Given task. Collect each line of the material below that contains the word "Switch", and copy every such line in full.

Item-finding records:
········
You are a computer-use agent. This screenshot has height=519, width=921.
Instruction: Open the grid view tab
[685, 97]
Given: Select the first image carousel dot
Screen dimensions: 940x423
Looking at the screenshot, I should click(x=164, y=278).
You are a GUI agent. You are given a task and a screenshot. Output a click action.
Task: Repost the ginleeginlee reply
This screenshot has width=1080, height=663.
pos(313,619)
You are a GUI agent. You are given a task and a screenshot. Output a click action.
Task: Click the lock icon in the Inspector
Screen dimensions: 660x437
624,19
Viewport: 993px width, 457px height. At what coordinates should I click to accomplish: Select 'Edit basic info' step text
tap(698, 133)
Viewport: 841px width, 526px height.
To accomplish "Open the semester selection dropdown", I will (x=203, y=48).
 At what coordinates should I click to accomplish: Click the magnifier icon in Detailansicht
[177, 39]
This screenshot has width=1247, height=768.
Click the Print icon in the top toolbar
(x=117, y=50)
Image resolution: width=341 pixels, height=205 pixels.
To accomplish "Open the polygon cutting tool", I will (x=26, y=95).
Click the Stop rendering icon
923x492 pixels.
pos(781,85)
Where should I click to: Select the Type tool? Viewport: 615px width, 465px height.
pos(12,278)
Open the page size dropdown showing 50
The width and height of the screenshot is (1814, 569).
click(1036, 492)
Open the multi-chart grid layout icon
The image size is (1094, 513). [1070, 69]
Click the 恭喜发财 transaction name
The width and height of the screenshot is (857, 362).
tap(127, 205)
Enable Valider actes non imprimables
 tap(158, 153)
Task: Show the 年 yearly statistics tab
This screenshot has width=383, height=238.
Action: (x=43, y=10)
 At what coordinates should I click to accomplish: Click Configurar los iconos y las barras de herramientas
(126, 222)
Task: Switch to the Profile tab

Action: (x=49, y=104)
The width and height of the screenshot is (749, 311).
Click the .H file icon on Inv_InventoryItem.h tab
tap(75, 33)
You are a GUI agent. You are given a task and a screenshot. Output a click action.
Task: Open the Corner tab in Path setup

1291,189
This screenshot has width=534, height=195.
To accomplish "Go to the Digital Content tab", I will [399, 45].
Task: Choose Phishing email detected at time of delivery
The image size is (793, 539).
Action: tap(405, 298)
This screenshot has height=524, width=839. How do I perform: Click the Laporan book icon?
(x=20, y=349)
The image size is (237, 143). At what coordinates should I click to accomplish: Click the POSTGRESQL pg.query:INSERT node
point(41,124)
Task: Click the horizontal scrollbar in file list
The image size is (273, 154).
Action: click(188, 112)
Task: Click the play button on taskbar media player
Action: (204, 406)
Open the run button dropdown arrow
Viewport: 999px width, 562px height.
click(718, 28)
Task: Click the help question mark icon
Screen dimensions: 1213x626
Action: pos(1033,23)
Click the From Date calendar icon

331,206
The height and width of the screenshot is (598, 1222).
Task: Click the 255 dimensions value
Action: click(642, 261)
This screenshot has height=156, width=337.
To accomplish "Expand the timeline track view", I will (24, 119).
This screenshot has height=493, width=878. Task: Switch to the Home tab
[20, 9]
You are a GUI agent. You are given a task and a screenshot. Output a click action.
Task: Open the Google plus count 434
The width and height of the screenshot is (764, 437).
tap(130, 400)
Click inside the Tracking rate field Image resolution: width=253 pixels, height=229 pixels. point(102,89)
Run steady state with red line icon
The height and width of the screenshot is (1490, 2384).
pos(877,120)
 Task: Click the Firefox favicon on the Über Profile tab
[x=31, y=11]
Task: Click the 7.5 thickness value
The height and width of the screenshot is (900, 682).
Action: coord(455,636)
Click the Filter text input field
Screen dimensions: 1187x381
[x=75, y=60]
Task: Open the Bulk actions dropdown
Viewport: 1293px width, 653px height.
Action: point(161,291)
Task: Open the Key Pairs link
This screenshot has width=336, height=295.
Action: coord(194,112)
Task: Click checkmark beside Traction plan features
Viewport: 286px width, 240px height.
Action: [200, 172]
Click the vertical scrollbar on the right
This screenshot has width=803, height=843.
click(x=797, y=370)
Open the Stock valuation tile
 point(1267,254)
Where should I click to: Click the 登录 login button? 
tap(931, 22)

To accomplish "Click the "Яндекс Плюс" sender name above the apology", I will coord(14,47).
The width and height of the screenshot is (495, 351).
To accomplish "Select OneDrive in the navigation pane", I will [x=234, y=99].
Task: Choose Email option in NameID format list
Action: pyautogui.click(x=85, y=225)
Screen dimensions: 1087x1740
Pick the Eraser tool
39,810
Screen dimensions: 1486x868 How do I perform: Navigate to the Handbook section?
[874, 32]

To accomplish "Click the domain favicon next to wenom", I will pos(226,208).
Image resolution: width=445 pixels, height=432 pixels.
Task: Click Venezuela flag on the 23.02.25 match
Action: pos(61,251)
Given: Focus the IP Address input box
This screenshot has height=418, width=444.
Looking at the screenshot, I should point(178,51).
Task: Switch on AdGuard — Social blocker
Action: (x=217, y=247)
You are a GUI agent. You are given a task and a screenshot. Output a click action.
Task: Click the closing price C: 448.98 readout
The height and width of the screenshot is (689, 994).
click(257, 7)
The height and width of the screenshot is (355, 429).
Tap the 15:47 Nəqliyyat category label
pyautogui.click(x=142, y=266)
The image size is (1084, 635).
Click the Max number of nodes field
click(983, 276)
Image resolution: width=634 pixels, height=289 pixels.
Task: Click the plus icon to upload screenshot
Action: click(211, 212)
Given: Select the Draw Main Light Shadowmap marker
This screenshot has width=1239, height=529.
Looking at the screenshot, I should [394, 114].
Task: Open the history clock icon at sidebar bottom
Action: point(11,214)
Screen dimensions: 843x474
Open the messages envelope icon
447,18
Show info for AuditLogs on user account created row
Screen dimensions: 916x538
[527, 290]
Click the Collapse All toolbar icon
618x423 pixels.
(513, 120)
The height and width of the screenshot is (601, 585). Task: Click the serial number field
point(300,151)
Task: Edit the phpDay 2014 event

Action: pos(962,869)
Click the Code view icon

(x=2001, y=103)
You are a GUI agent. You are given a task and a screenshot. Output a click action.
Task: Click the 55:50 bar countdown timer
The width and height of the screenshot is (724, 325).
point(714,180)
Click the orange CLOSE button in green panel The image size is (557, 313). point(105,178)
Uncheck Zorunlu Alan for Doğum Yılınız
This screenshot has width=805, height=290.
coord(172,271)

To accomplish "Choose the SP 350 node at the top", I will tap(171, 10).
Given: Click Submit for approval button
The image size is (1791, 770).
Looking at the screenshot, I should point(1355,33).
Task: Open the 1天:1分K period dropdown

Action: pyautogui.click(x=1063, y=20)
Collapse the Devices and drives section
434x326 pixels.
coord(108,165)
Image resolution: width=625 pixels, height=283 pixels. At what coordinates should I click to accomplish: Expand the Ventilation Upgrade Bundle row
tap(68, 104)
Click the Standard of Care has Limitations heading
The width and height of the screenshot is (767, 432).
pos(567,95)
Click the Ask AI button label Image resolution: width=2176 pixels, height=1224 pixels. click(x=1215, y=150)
········
Solution.
Task: Switch to the Profile tab
This screenshot has height=493, width=878. Task: Switch to the Home tab
Task: Switch on AdGuard — Social blocker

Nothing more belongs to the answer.